Ao longo da narrativa, Riquet e a bela princesa se conhecem, num bosque, e ele se
apaixona, concedendo a ela a inteligência que lhe faltava, desde que eles se casem. Ela aceita,
recebe o dom da inteligência e eles marcam o casamento para dali a um ano. Ao longo desse
ano, ela se esquece do acordo que havia feito com Riquet quando ainda era tola, até que um dia,
para pensar em propostas de casamento que recebera, decide passear pelo mesmo bosque onde
havia conhecido Riquet anteriormente. Ali, ela vê muitas pessoas preparando um banquete, e
indaga para o quê seria aquilo, ao que respondem: “Para o príncipe Riquet, o Topetudo,
senhorita, cujo casamento vai ser celebrado amanhã” (PERRAULT, 1989). Ela se lembra,
então, da promessa, ficando triste. Quando Riquet a encontra e vê que ela ainda não tinha se
decidido a casar com ele, mostra que ela poderia desejá-lo e, por isso, torná-lo bonito, com o
dom que recebera. Assim, tudo se resolve e eles se casam.
A partir destes contos, pode-se perceber que as fadas de Perrault ocupam uma posição
ambivalente: concedem bênçãos e maldições, fazem justiça e compensam faltas e excessos,
cumprindo também o papel que, tradicionalmente e consagrado pelo senso comum, seria
destinado à bruxa.
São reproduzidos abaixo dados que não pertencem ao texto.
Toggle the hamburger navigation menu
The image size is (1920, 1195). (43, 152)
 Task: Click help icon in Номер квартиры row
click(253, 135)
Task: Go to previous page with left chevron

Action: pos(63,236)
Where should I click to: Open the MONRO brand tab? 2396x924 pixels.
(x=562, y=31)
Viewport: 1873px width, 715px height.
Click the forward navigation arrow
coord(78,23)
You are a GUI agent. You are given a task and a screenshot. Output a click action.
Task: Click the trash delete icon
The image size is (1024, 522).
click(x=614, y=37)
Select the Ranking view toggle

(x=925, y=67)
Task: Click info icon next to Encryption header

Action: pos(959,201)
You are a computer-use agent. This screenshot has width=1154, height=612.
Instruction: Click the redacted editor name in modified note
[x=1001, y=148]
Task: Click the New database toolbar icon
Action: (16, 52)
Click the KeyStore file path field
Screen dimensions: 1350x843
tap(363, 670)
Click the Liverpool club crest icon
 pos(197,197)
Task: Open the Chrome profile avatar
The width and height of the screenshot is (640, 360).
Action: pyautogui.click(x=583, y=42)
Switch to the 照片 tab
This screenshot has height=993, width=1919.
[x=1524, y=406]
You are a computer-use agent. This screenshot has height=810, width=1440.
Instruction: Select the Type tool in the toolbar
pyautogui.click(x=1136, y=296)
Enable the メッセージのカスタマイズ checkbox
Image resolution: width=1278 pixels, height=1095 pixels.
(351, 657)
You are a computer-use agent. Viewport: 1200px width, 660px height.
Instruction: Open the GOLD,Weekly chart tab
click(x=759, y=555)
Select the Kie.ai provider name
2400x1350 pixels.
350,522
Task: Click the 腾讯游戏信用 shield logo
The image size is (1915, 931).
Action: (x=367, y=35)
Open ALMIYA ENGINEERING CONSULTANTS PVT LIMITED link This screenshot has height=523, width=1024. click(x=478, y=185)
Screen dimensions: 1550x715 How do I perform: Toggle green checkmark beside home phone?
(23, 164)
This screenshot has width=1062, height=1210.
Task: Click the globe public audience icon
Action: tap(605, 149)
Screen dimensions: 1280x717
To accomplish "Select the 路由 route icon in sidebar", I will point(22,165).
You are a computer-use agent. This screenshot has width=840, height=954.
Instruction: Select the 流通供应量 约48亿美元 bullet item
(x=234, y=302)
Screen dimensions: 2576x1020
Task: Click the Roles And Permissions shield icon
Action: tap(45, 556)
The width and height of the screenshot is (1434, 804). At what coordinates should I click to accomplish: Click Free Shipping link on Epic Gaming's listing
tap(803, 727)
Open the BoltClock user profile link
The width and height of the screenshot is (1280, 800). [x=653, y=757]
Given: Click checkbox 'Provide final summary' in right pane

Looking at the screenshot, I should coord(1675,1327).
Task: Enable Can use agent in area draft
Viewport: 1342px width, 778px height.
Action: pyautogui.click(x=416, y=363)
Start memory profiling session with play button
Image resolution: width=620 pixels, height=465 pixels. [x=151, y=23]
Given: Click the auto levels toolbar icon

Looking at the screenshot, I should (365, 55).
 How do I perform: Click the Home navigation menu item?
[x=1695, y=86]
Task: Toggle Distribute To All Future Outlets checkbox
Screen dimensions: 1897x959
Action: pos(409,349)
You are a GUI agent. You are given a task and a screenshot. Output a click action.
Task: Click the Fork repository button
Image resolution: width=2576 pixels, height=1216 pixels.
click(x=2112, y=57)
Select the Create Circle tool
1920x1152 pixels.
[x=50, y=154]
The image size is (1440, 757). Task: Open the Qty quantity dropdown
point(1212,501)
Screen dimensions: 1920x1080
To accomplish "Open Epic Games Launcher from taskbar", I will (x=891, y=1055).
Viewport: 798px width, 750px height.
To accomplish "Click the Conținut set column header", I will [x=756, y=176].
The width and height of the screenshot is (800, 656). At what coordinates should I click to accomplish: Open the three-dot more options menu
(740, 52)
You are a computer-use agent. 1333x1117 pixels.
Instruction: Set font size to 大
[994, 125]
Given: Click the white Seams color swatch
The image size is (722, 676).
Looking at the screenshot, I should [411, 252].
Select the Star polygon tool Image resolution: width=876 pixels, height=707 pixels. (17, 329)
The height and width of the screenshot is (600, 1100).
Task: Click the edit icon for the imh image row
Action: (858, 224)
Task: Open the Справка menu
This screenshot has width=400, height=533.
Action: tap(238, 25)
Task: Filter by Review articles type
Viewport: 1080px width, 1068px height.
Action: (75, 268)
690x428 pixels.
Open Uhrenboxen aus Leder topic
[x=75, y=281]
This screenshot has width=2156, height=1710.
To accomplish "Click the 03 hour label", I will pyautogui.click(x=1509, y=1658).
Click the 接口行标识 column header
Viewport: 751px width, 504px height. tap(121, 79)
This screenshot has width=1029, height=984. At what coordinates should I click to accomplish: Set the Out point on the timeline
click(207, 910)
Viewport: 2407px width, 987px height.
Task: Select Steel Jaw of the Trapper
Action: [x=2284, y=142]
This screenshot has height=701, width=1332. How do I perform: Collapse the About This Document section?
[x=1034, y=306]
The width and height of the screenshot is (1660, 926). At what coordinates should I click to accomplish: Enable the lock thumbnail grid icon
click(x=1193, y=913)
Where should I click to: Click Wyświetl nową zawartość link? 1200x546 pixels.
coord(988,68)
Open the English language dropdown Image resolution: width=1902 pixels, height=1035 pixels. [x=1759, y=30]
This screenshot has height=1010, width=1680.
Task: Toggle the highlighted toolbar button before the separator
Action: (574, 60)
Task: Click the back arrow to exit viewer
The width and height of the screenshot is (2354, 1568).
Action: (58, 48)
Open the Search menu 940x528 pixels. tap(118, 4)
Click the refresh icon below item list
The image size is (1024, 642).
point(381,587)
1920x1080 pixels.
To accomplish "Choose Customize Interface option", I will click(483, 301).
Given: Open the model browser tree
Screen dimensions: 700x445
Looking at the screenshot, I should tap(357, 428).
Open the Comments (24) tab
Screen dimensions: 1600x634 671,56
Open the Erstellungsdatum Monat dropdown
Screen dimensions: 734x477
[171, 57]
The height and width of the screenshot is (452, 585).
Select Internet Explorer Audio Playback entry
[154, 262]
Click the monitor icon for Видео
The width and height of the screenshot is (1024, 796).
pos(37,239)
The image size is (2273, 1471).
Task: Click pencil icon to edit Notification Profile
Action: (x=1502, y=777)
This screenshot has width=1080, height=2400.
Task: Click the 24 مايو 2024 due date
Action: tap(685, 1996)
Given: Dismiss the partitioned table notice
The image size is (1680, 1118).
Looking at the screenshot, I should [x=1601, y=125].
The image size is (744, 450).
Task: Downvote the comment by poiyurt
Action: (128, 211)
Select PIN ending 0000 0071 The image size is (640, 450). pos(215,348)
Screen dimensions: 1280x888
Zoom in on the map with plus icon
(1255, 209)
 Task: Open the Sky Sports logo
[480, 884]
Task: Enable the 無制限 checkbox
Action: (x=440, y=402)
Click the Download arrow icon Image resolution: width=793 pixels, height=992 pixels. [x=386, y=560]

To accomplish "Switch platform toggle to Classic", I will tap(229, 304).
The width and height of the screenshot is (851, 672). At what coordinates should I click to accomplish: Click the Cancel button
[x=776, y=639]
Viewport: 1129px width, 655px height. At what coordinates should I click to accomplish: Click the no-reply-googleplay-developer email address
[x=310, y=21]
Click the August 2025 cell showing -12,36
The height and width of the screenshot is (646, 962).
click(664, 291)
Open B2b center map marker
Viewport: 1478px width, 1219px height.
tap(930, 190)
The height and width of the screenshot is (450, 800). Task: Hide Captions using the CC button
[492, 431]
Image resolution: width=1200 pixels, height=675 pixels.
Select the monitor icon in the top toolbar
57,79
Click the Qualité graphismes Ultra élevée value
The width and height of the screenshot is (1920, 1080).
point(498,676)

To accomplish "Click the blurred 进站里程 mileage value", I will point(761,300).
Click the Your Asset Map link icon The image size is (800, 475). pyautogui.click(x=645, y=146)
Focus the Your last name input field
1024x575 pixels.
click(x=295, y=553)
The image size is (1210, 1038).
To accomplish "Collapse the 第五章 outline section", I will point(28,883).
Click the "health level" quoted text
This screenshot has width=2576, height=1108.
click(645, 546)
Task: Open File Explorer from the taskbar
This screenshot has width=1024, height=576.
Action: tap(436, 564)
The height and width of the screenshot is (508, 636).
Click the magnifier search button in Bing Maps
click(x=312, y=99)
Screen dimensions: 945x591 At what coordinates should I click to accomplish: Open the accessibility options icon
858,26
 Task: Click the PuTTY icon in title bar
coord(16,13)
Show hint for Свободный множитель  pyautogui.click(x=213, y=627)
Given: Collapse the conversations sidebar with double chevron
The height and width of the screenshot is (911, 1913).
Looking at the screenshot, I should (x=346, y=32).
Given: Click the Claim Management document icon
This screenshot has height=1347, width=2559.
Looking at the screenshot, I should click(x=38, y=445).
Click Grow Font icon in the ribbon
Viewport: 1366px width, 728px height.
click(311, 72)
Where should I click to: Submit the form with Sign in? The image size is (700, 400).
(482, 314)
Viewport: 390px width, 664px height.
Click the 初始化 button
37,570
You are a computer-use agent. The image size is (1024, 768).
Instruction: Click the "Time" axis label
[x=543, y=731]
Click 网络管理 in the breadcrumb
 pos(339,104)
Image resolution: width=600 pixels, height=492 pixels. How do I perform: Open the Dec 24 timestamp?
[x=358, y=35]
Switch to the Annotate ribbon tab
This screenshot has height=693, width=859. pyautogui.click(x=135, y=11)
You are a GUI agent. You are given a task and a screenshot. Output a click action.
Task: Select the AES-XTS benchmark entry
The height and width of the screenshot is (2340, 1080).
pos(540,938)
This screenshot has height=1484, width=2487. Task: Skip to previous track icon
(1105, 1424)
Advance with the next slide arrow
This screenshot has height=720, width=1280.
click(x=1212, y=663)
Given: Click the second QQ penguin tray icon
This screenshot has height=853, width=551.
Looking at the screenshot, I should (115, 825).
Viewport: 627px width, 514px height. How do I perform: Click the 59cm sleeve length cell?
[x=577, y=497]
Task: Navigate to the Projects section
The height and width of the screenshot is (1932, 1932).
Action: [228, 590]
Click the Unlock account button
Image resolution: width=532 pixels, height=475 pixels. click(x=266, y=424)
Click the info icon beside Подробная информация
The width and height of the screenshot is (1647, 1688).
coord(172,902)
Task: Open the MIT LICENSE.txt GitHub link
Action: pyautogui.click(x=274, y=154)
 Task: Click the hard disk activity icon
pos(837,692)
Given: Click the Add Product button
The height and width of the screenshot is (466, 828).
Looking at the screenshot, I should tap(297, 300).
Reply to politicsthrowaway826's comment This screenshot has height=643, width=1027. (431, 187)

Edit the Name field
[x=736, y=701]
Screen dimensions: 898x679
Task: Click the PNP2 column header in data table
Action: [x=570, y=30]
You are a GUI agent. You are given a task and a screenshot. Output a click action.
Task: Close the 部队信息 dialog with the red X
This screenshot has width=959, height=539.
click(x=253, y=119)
Segundo Regina Michelli,

Ao analisarmos a presença da fada nos contos de Perrault [...], desconstrói-se a


imagem da bela e doce fada com sua varinha de condão, abrindo-se em espectro seu
desenho. Ela pode ser a fada madrinha, abençoando e aconselhando seus eleitos [...].
A boa fada remete ao arquétipo das grandes deusas mães, protetoras, acalentadoras
[...]. A fada que distribui malefícios, punindo qual Átropos com a morte ou abusando
do poder que detém para autobenefício, executa, porém, a ação da fada madrasta.
Atua ainda nos contos com a função de julgar as personagens humanas e distribuir
dons segundo as circunstâncias em que se vê envolvida ou de acordo com o
merecimento de a quem se destina o prêmio ou o castigo: fadas juízas ou justiceiras.
Pensar a fada, portanto, é abrir um leque de possibilidades, tal qual a mulher. (2013,
p. 69)

5. A FADA E A BRUXA EM SYLVIA ORTHOF

Para estabelecer um paralelo com a produção literária contemporânea, partiremos de


algumas obras de Sylvia Orthof (1932-1997). Grande escritora de literatura infantil brasileira,
carioca, filha única de um casal de imigrantes, Sylvia veio de uma família composta por
diversos artistas. Começando pelo teatro, inicia sua vida de escritora com um convite de Ruth
Rocha: escrever histórias infantis para a revista Recreio, o que lhe rendeu oportunidades no
mundo da Literatura Infantil. A partir daí, foram mais de 100 histórias publicadas ao longo de
sua carreira. De sua vasta produção, foram selecionadas três narrativas em que há a presença
da fada e/ou da bruxa, a fim de proceder à análise proposta neste trabalho.
Em A bruxa Fofim, temos Fofim, uma bruxa gorducha, estabanada, distraída, que não
apresenta qualquer sinal de maldade ou perversão, e que passa por apuros depois de confundir
“abracadabra” com “abracadim”. A partir daí, a bruxa começar a perder suas peças de roupa:
“A saia da bruxa / subiu pra cabeça./ – Ai, saia danada,/ desça, obedeça! (2002, s.p.). Depois
de perder saia, blusa e as peças íntimas, a fada ficou nua:

Não posso ficar sem roupa,


já estou ficando gripada,
com meu traseiro ao vento,
minha voz está meio rouca!
Qual é a palavra encantada? (2002, s.p.)
Qualquer traço que poderia ser considerado sedutor advém, na realidade, do fato de
Fofim ser extremamente atrapalhada, distanciando-a do estereótipo da bruxa tentadora ou
maligna. A nudez simbolicamente poderia representar o despir essas convenções negativas que
cercam a figura da bruxa, desconstruídas, humoristicamente, no texto de Orthof.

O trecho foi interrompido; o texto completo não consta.